The solution to pollution is dilution!

Electric cars would be a massive improvement.

"Stuff like this" you mean walking/biking/public transport? It's already replaced cars in many places, including what's in the OP.

I don't know if the personal automobile is one of the best inventions...it's built on the back of climate change and has led to less efficient infrastructure and less efficient society in the name of slight convenience. If carbon was priced properly based on its negative externalities, cars would be a LOT less attractive.

I think the personal automobile still is one of the best inventions. The failure is not the vehicle itself, but the fact that entire cities have been constructed to accomodate them, to the detriment of everything else (as discussed in this thread: pedestrians, cyclists, small shops, communities, health all suffer from car-centric city design).
Actually, replacing some cars with horses (though probably not horse-drawn cars) would solve some of the problems caused by cars, especially the damage they do to the environment.

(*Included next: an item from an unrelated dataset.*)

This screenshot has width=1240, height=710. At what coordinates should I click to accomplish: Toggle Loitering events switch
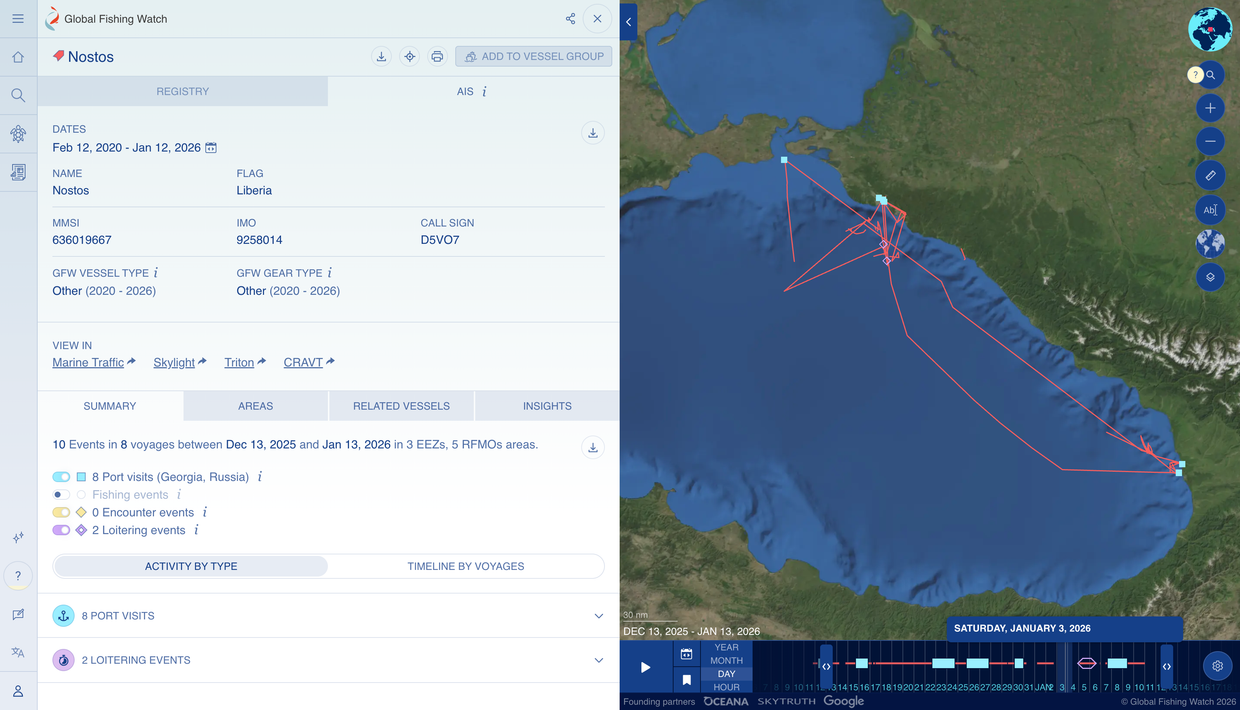click(61, 530)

Inside city bounds, small trucks could be replaced by horse-drawn carriages; they'd be clean (clean_er- horses still er, produce waste) and large trucks should never be allowed in the same areas as pedestrians and bicyclists anyway.

I'm not saying that the current pace of life in very big cities could be maintained in this way, but just the reduction in emissions would probably make up for any short-term financial loss.